Dave Brubeck, jazz impresario and late-in-life Catholic, dies

Dave Brubeck is pictured in 2009 at his home in Wilton, Conn. The Catholic jazz musician and composer died Dec. 5. — CNS/MARY T. CARTY

Dave Brubeck, the influential and prolific pianist whose composition "Take Five" became a standard in the annals of jazz, died of heart failure Dec. 5 in Norwalk, Conn., at age 91, one day before his 92nd birthday.

Brubeck, who played his "cool" brand of West Coast jazz before Blessed John Paul II and eight presidents, became a Catholic in 1980 after completing a commission from Our Sunday Visitor — a Mass titled "To Hope." Brubeck said in a PBS biographical profile, "I didn't convert to Catholicism, because I wasn't anything to convert from. I just joined the Catholic Church."

He received the Laetare Medal from the University of Notre Dame and the Christophers' Life Achievement Award, both in 2006, and the Grammy Lifetime Achievement Award in 1996. He got an honorary degree in sacred theology from the University of Fribourg in Switzerland in 2004. Brubeck also received the Kennedy Center Honors in 2009 for his contributions to American culture and the arts.

Brubeck originally turned down the commission for "To Hope" since he wasn't a Catholic then, but Ed Murray, then the editor of Our Sunday Visitor, "just wouldn't take no for an answer," Brubeck said.

"When I'd say I didn't know anything about the Mass, he'd say, 'Exactly what I want, it's a fresh view. Somebody who will come in and just look at this with fresh eyes.'" Brubeck said. He eventually told Murray, "I'll do it if you have some very knowledgeable Catholic people — I'll write three parts of the Mass — and if they like it, then I'll continue." After they listened to what he had written, the word came: "Tell Dave to continue and don't change a note."

As for "On This Rock," which he composed for the 1987 visit of Blessed John Paul to San Francisco, he was also reluctant, Brubeck told CNS. "I wouldn't accept that. They called me late in the evening and they needed an answer right away, the next day," he recalled.

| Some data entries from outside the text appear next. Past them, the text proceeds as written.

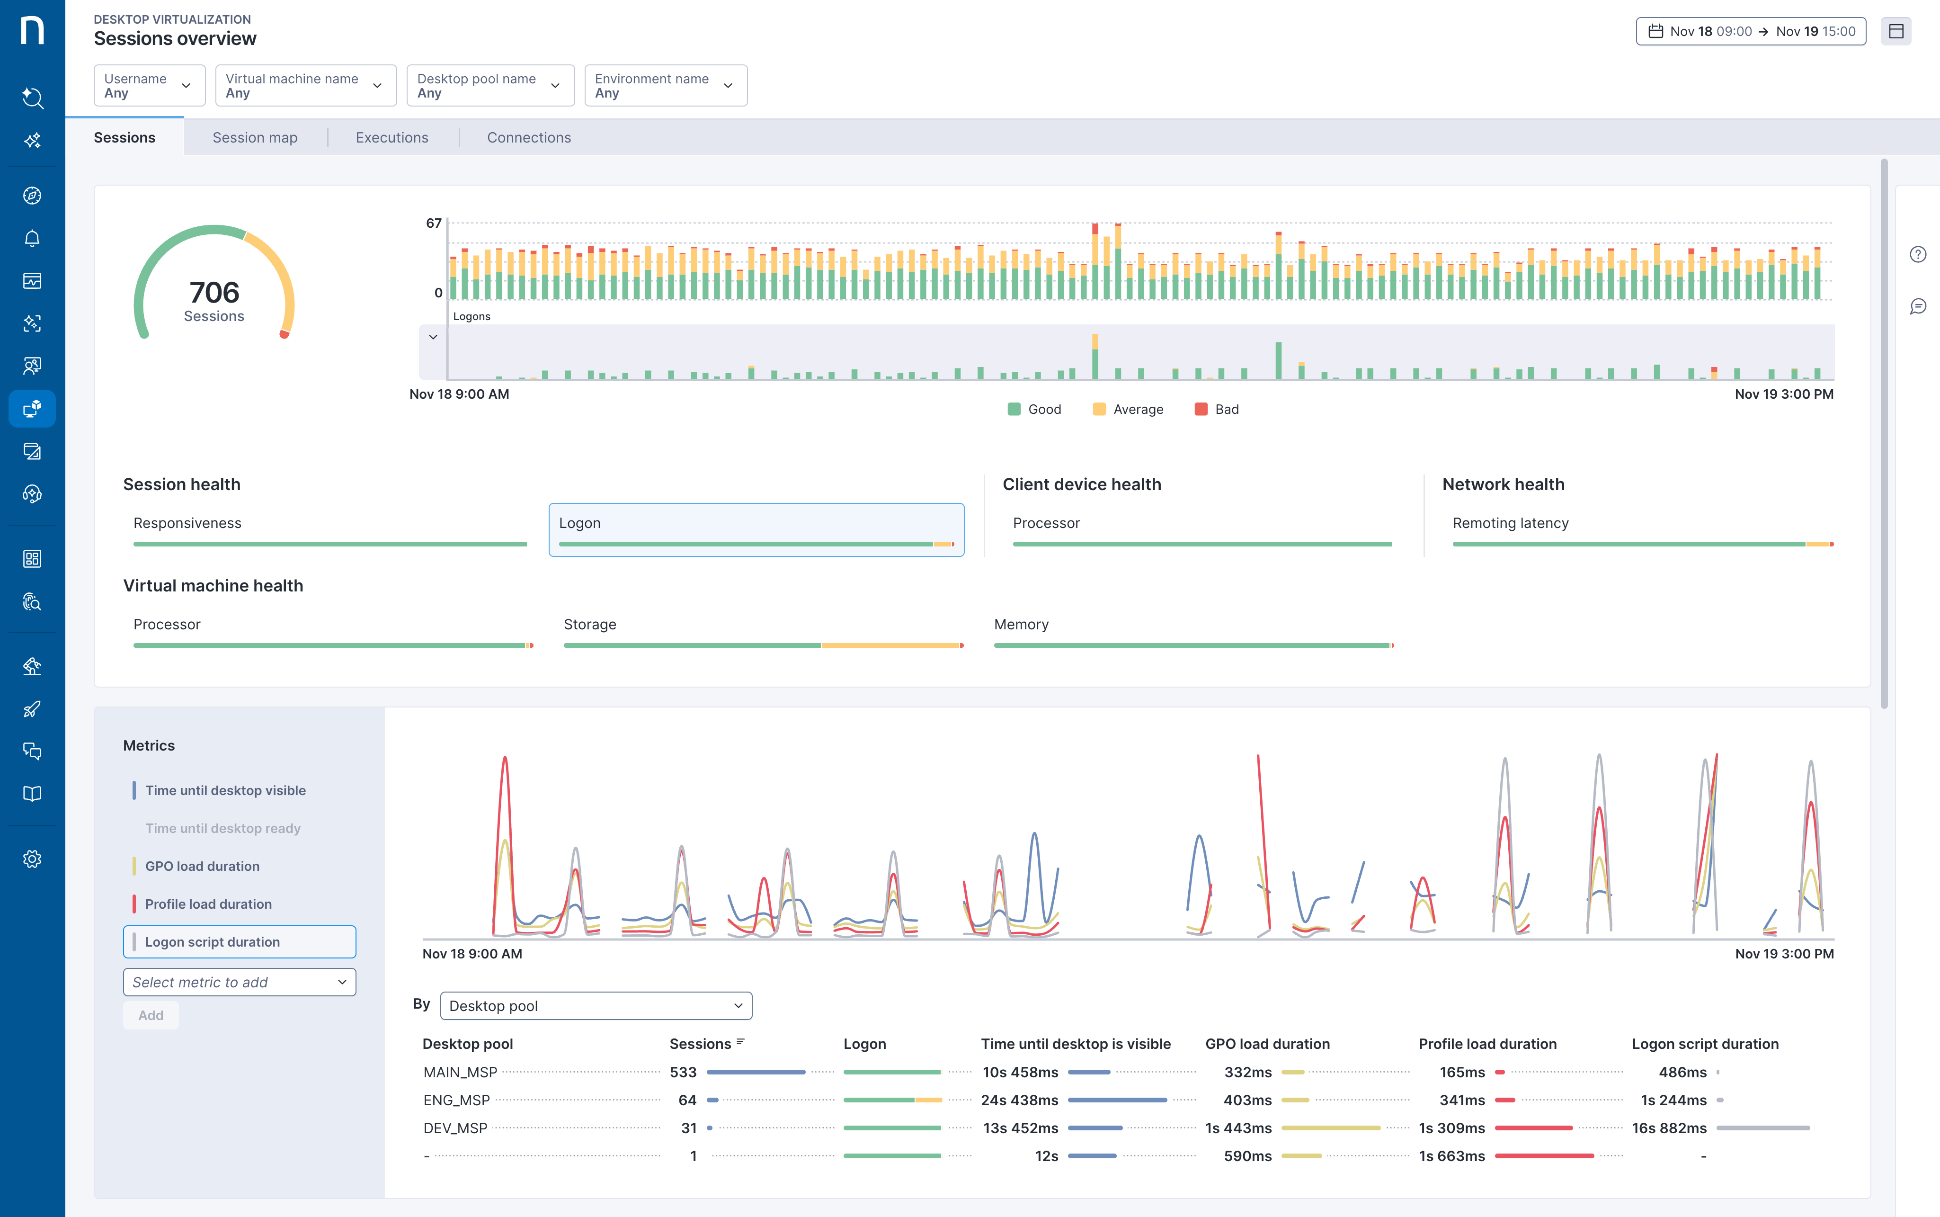Click the Good legend color swatch
1940x1217 pixels.
pyautogui.click(x=1014, y=409)
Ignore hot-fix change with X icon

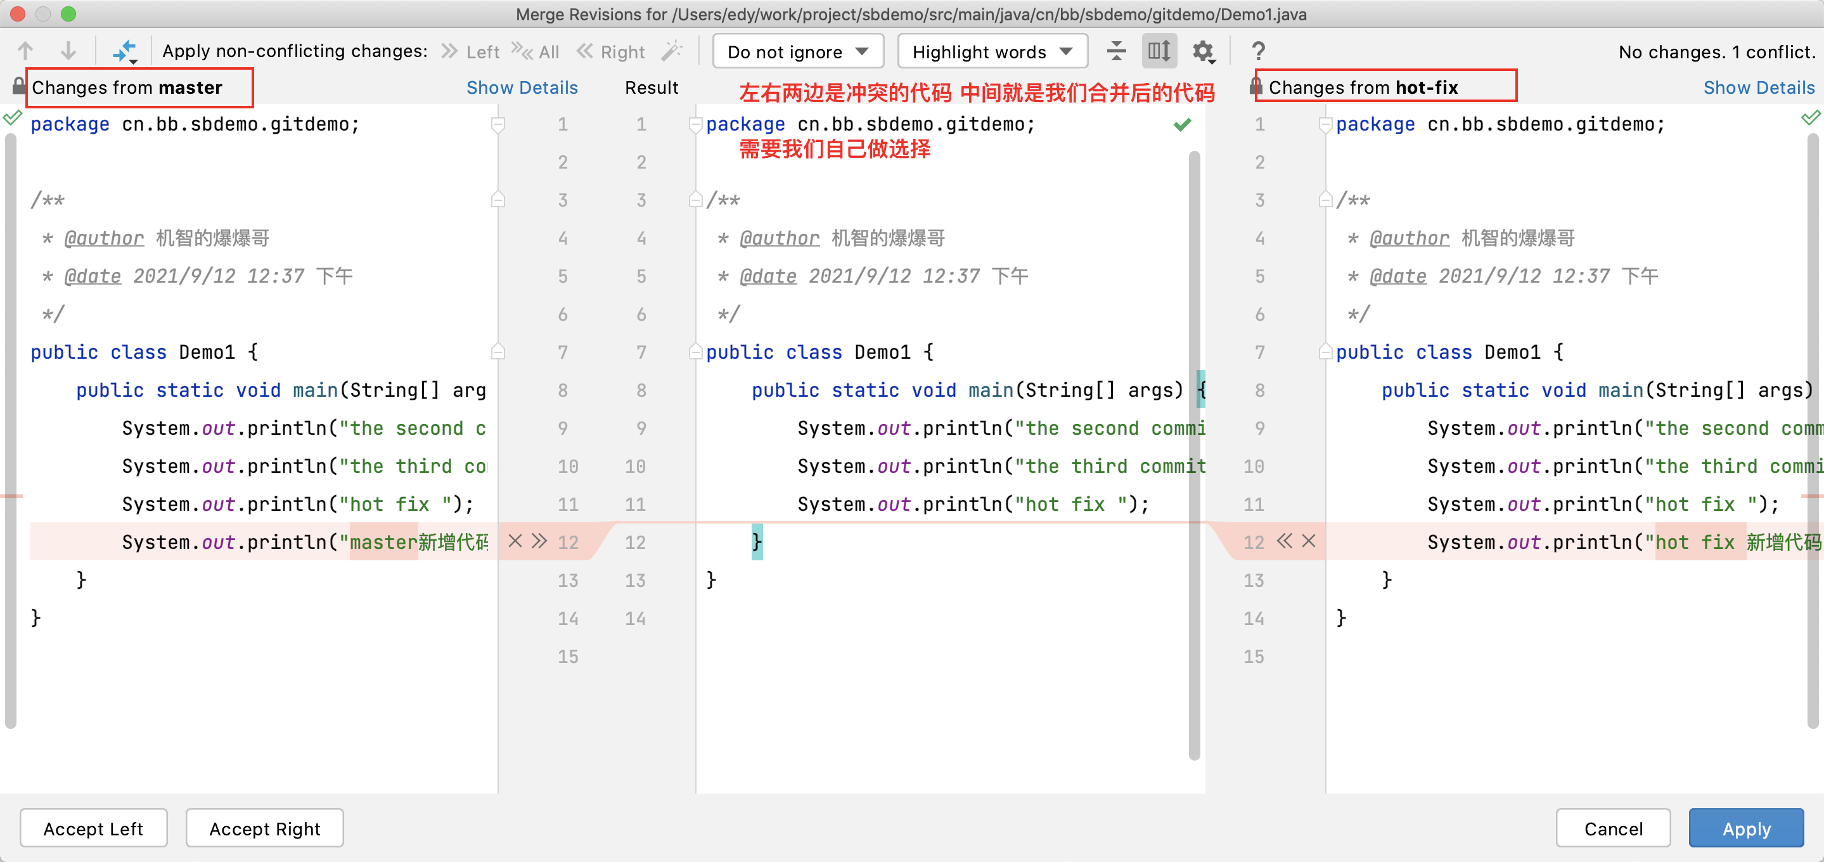[1309, 542]
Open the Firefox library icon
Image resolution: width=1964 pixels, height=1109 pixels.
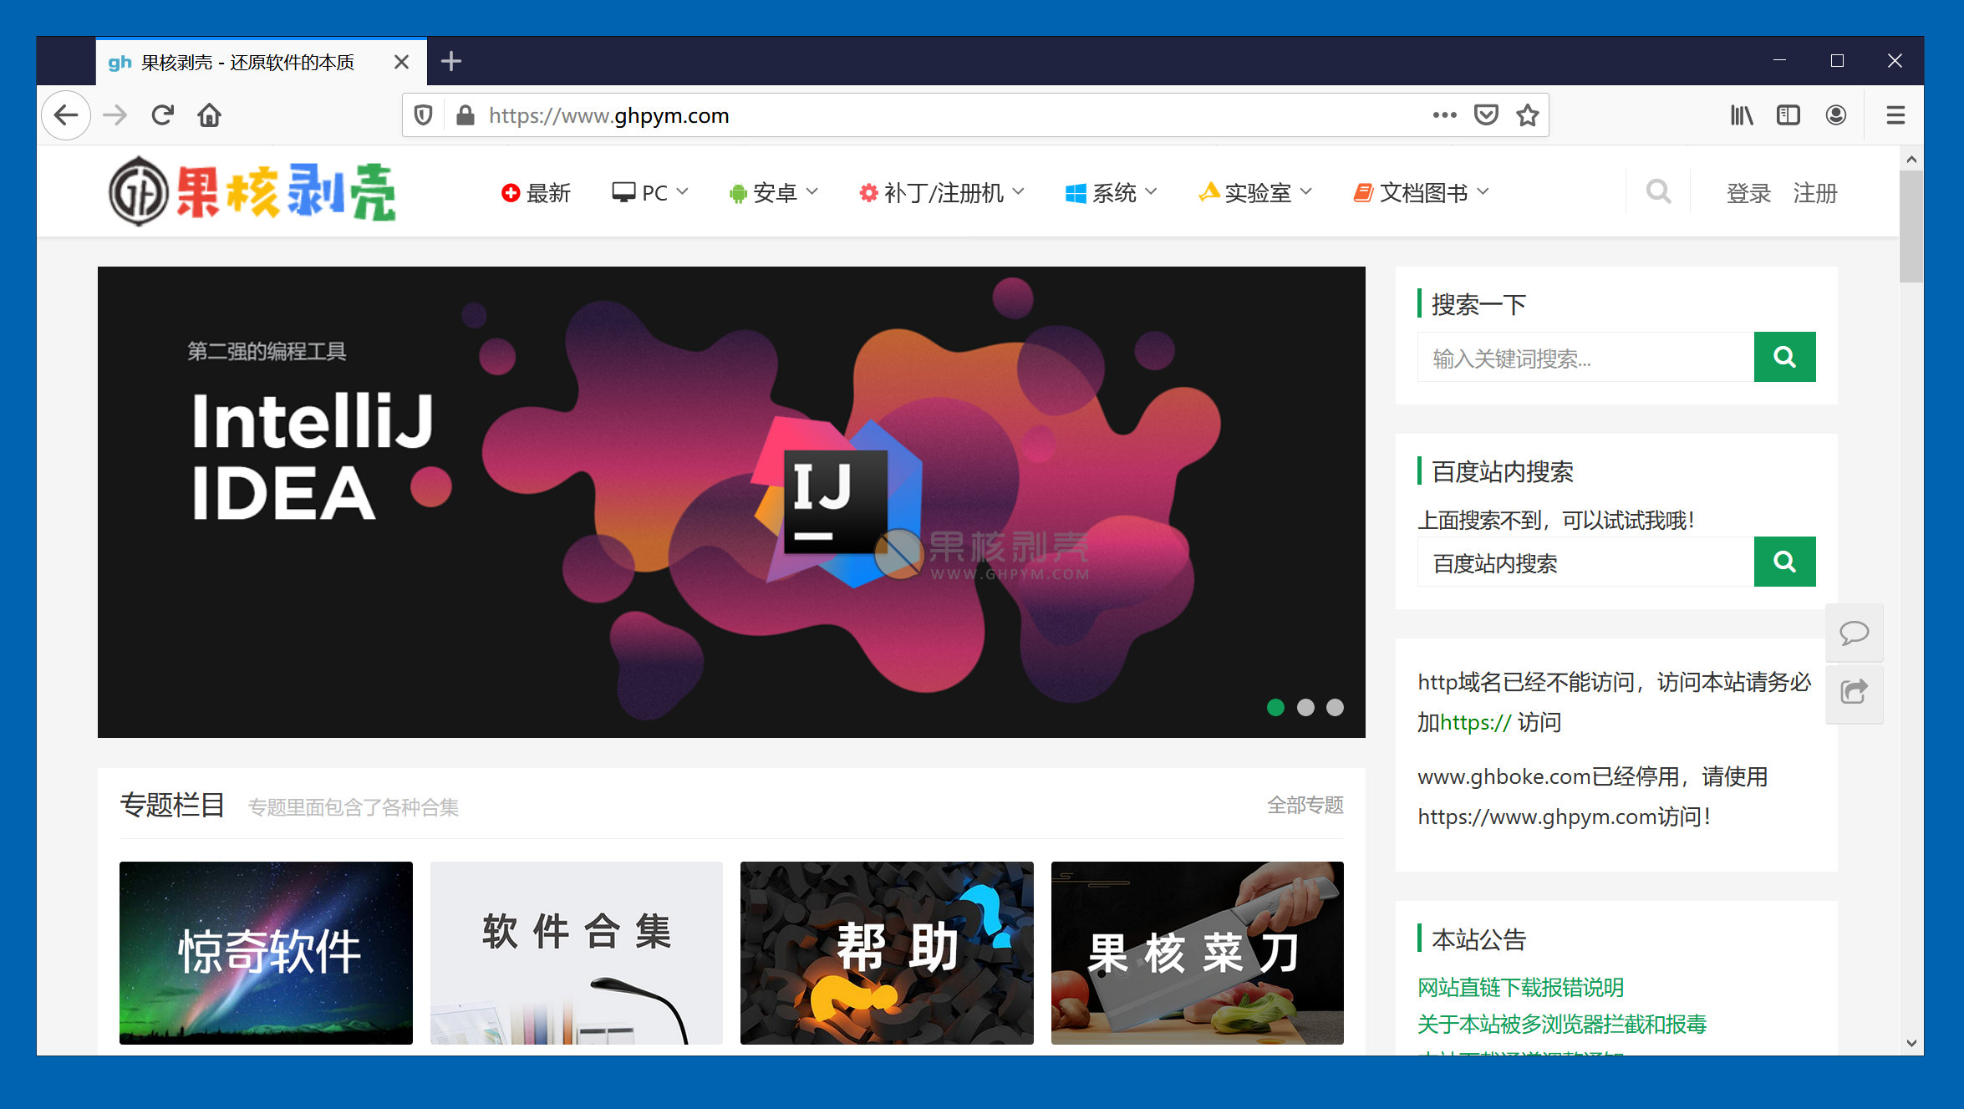[1741, 115]
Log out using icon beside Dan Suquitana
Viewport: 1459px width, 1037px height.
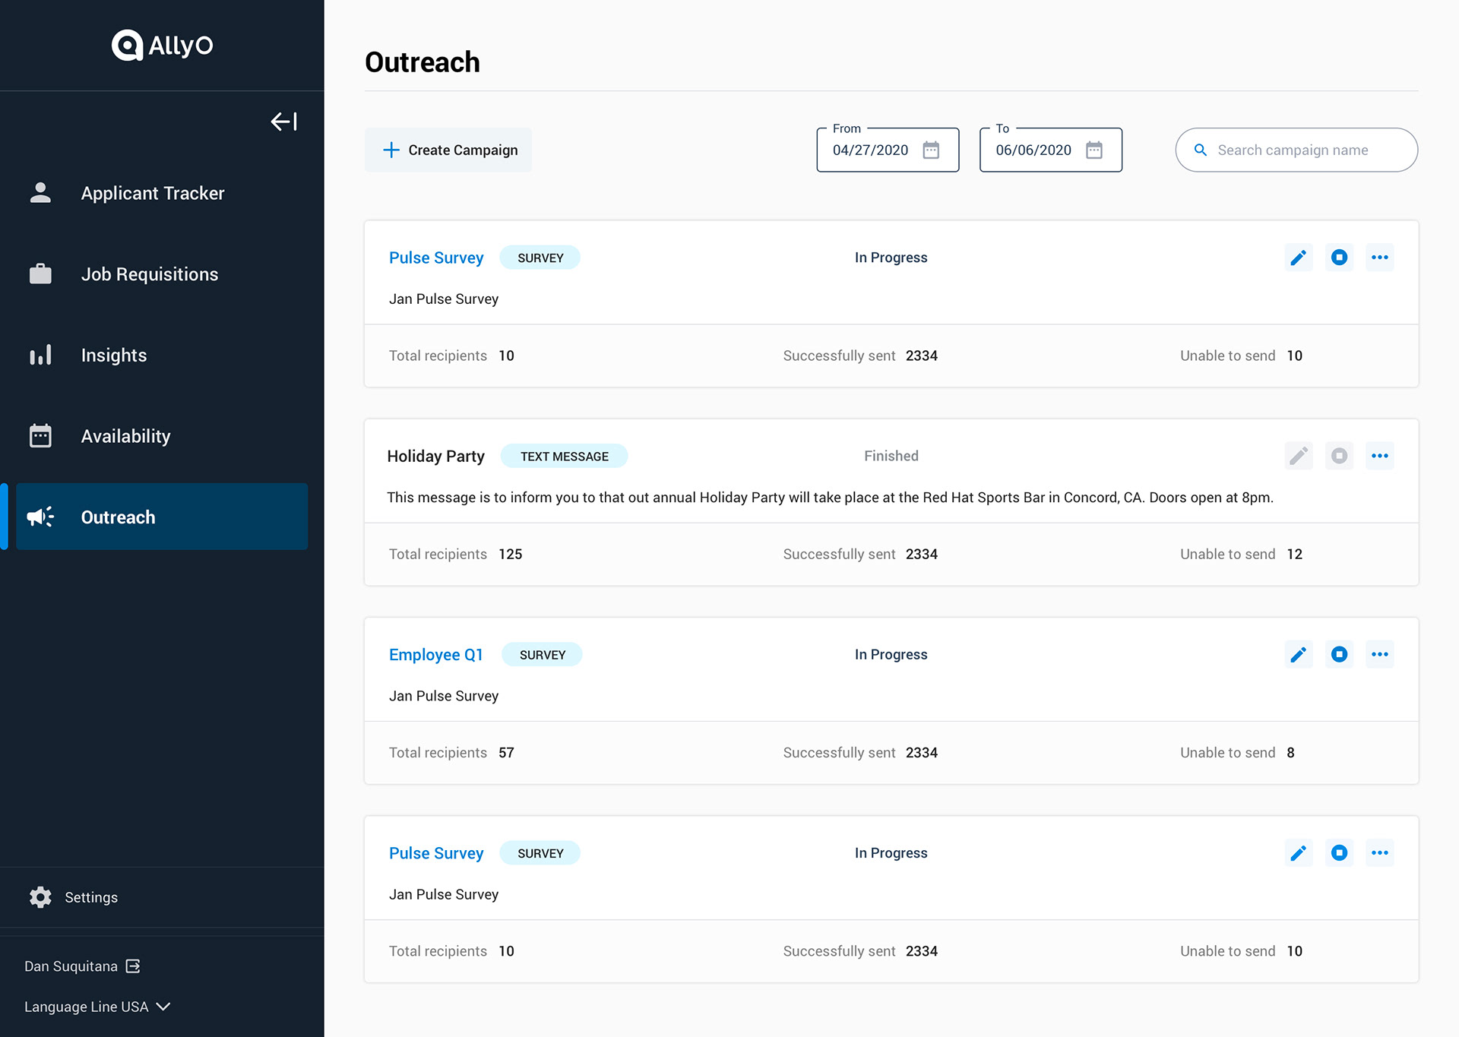click(133, 966)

"So I said no, and then I asked for the text. And the text was 'Upon this rock I will build my church and the jaws of hell cannot prevail against it.' So I'm thinking, 'Now they want nine minutes on this one sentence. How am I going to do that?'

"I went to bed and in the middle of the night I thought the only way to do this is how Bach would have done it — with a chorale and fugue. We can use the words over and over. I was dreaming the subject of the fugue.

"And when I woke up I said, 'Jeez, I've got it. This is the way I can do it, is with a chorale and fugue.' I think it's the best thing I've ever written."

In addition to dozens of albums of jazz compositions, he wrote several oratorios, including "Bending Towards the Light ... A Jazz Nativity," a live recording of the annual Christmas jazz pageant performed at Lincoln Center in New York."